Text excerpt:

Differential equations using Laplace transforms

Quote:

Originally Posted by cristi92

$y''+9y=r(t)=\left\{\begin{matrix} 8sin(t),t\in (0,\pi) \\ 0,t \in (\pi,+\infty) \end{matrix}\right. ,y(0)=0,y'(0)=4$

How can I express r(t) using Dirac delta function or Heaviside step function?
I know that Heaviside is the antiderivative of Dirac.

The Heaviside function, H(x), has the value 0 for x< 0, 1 for x> 0. Here, you have to move that "cut point" to x= 1 and reverse ">" and "<". We can do that using
H(1- x). When x< 1, 1- x> 1 so H(1- x)= 1. When x> 1, 1- x< 0 so H(1- x)= 0. You want 8sin(t) for t< 1, 0 for t> 1 so you want 8sin(t)H(1- t).

Quote:

$H(x)=\left\{\begin{matrix} 0, x<0 \\ 1,x\geqslant 0 \end{matrix}\right.$

$\delta(x)=\left\{\begin{matrix} +\infty, x=0 \\ 0,x\neq 0 \end{matrix}\right.$

EDIT:

$r(t)=8sin(t)*(1-u(t-\pi))$
$L(r(t))(s)=L(8sin(t))(s)-L(8sin(t)*u(t-\pi))$
$L(8sin(t)*u(t-\pi))(s)=8*e^{-\pi s}*L(sin(t+\pi))=-8e^{-\pi s}\frac{1}{s^{2}+1} =>$
$L(r(t))(s)=8\frac{1}{s^{2}+1}+8e^{-\pi s}\frac{1}{s^{2}+1}$
then i got
$Y(s)=\frac{8e^{-\pi s}+4s^{2}+12}{(s^{2}+1)(s^{2}+9)}$

I believe that I have to use the Frequency shift property to get rid of $e^{-\pi s}$ , but how?
$L(e^{at}f(t))(s)=F(s-a)$

Direction 1:
From the records, print the lines starting with the line that contains "This screenshot has height=819, width=1456." and going on through the line that contains "coordinates (1006, 130).", leaving out the pictures.
The records are unrelated to the text.

Dataset rows:
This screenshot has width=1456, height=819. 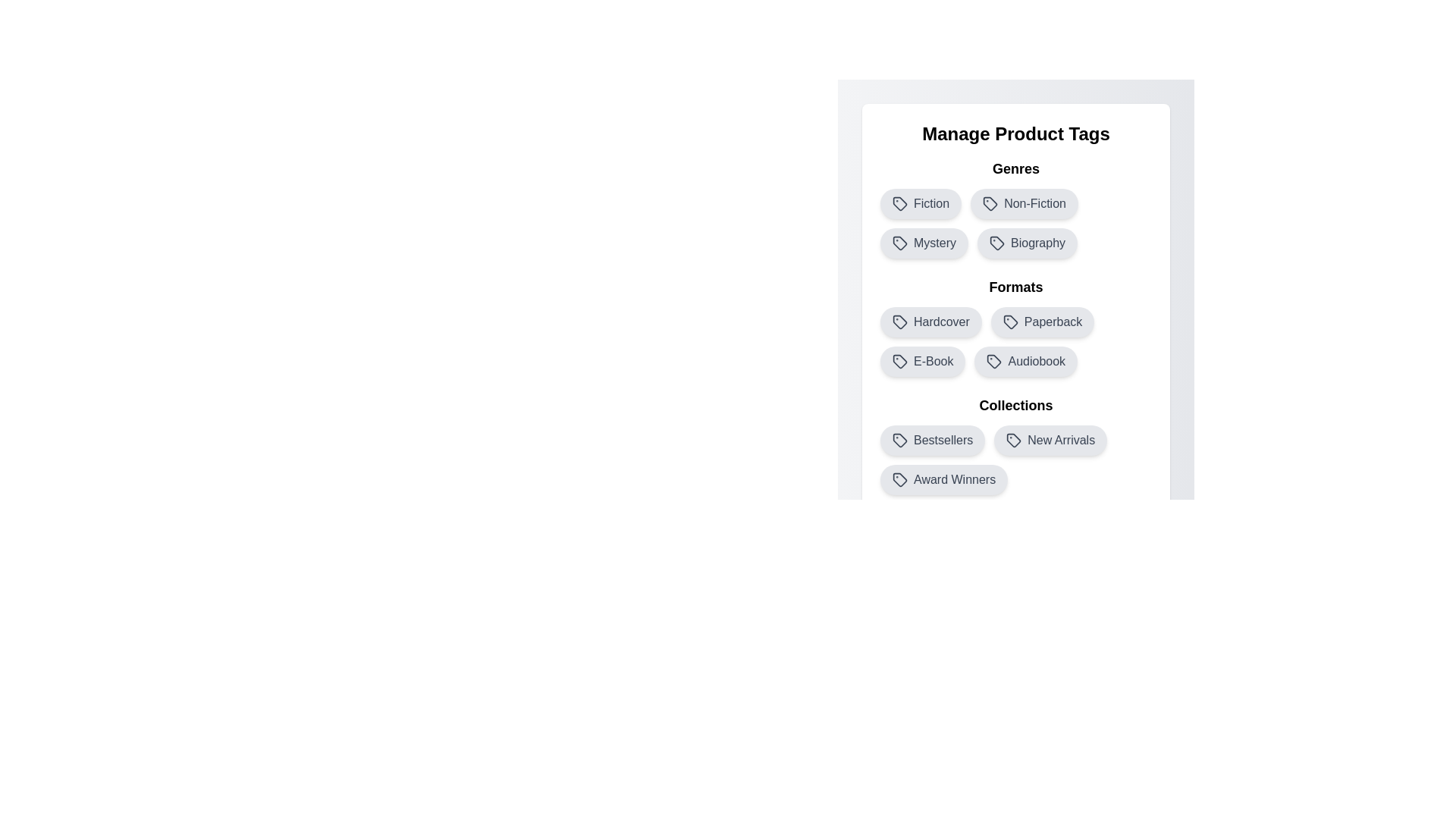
* * *
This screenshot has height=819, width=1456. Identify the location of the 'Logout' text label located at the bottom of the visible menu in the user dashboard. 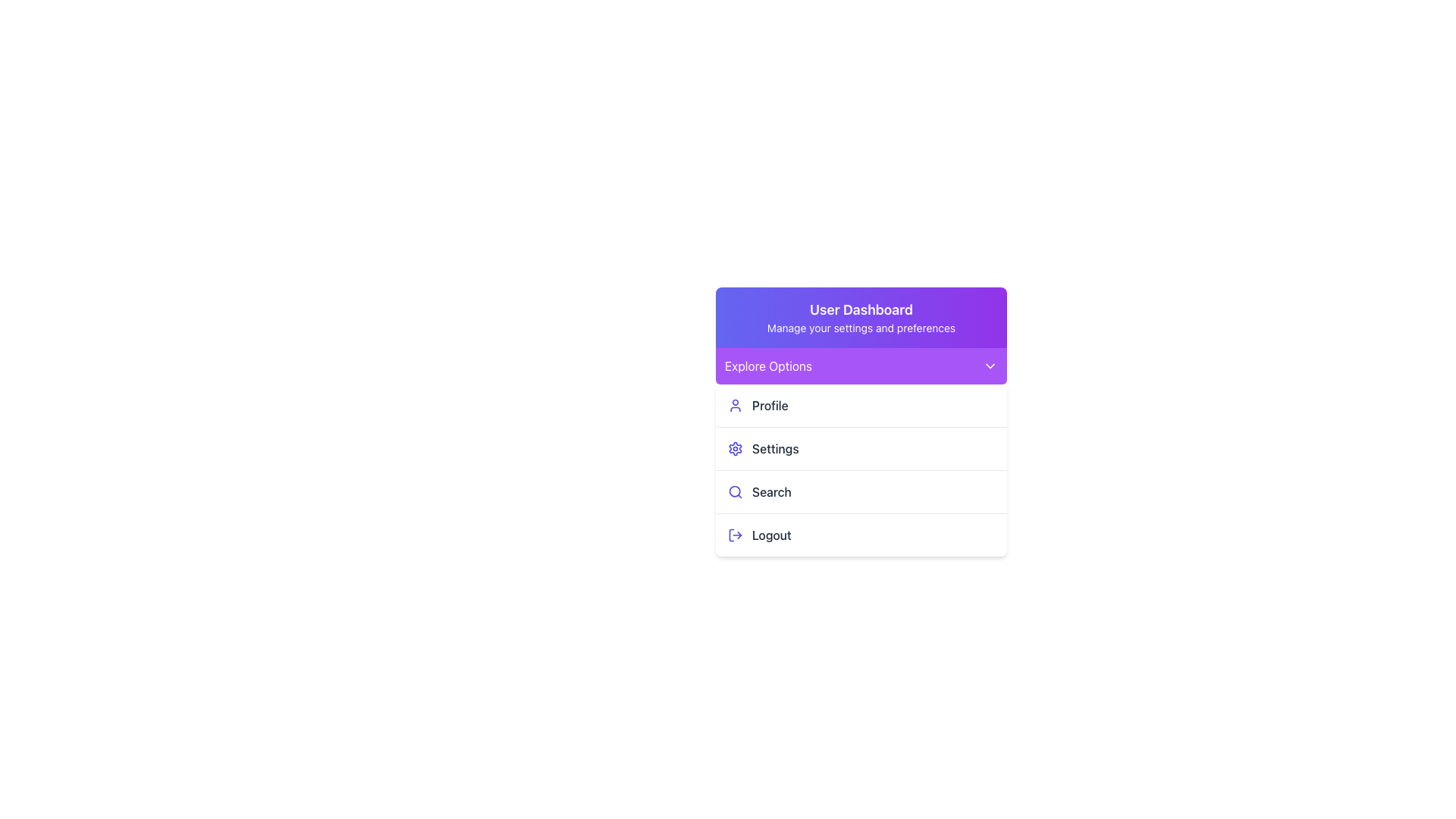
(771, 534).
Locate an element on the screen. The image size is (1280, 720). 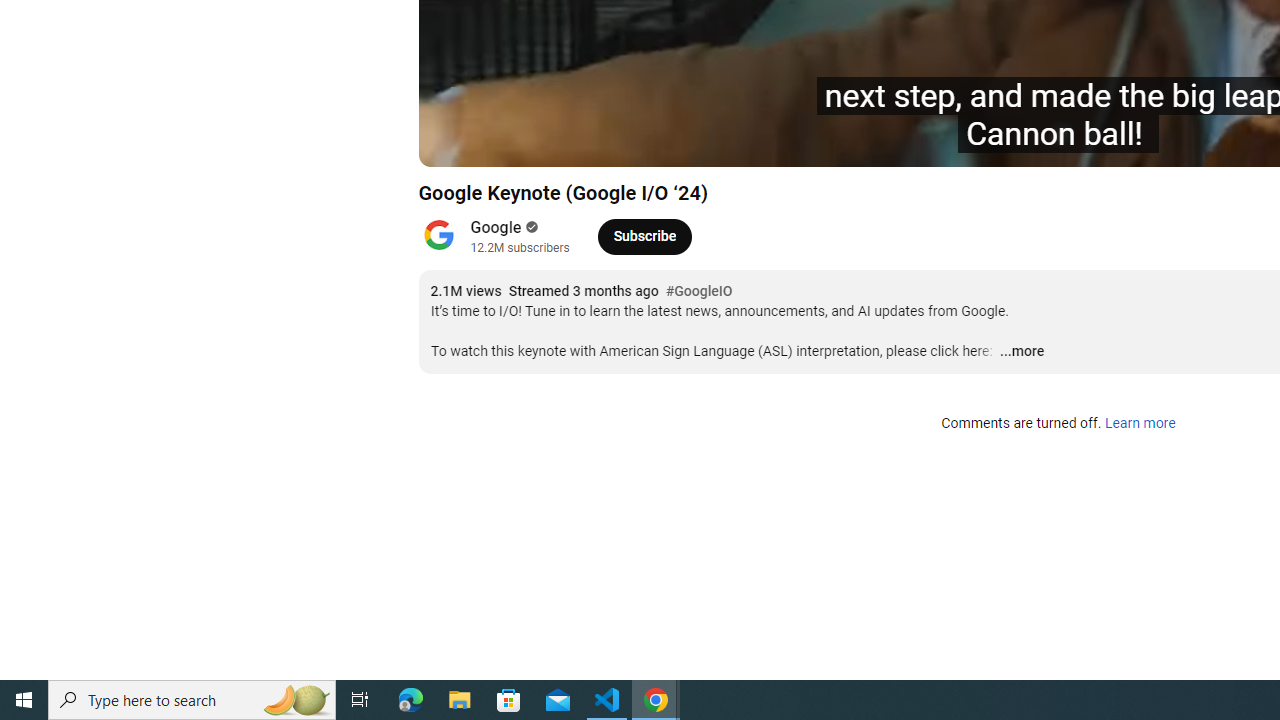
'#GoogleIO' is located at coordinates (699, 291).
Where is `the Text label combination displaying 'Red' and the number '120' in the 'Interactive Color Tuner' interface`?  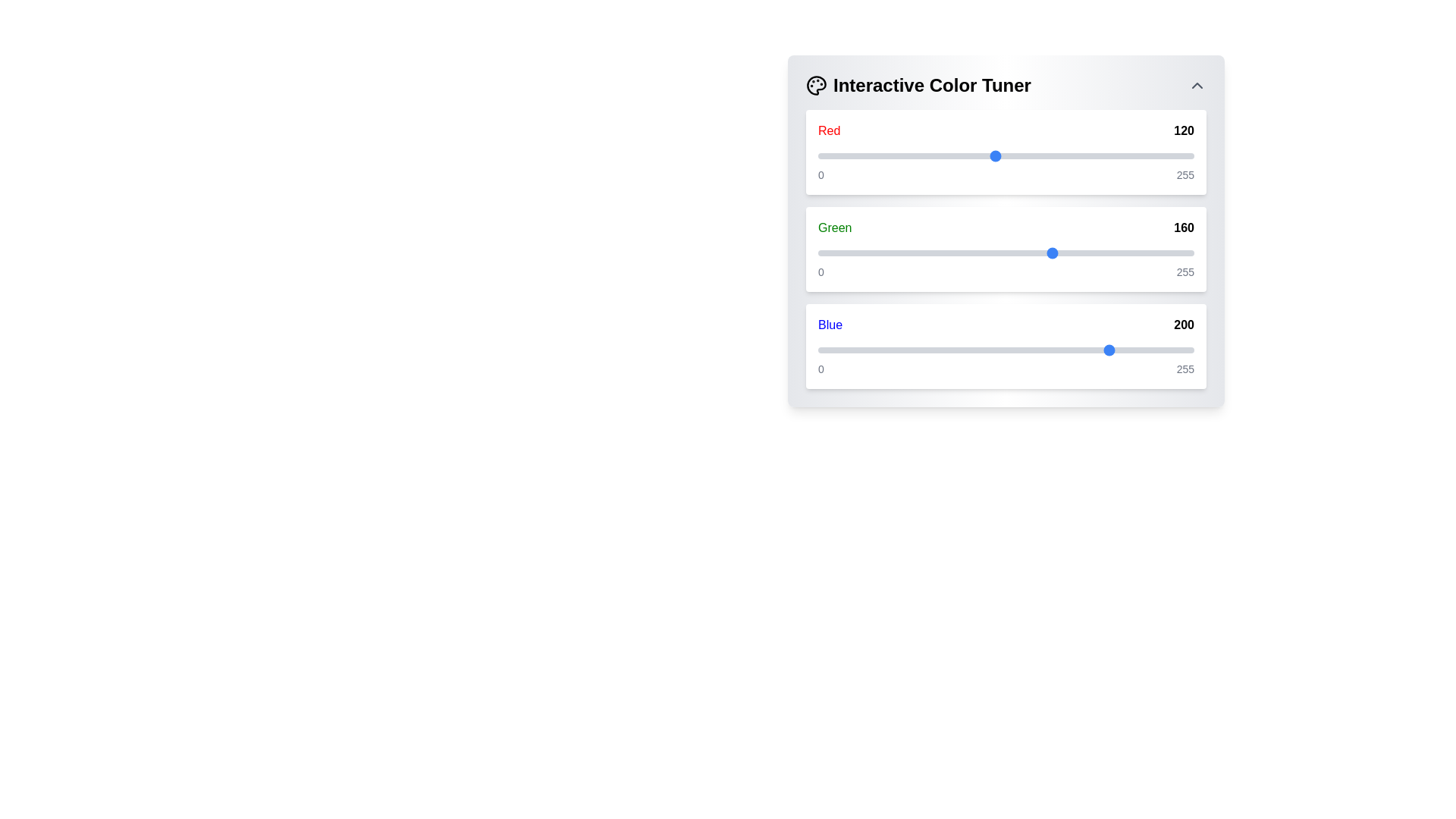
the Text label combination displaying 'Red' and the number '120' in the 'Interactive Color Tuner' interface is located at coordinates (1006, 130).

Direction 2:
In the Laplace transforms thread, which property does the poster believe is needed to get rid of the exponential factor in s?

Full solution 1:
This screenshot has height=819, width=1456. Identify the location of the 'Logout' text label located at the bottom of the visible menu in the user dashboard. 
(771, 534).
Locate an element on the screen. The image size is (1280, 720). 
'#GoogleIO' is located at coordinates (699, 291).
Where is `the Text label combination displaying 'Red' and the number '120' in the 'Interactive Color Tuner' interface`?  
the Text label combination displaying 'Red' and the number '120' in the 'Interactive Color Tuner' interface is located at coordinates (1006, 130).

Full solution 2:
The frequency shift property.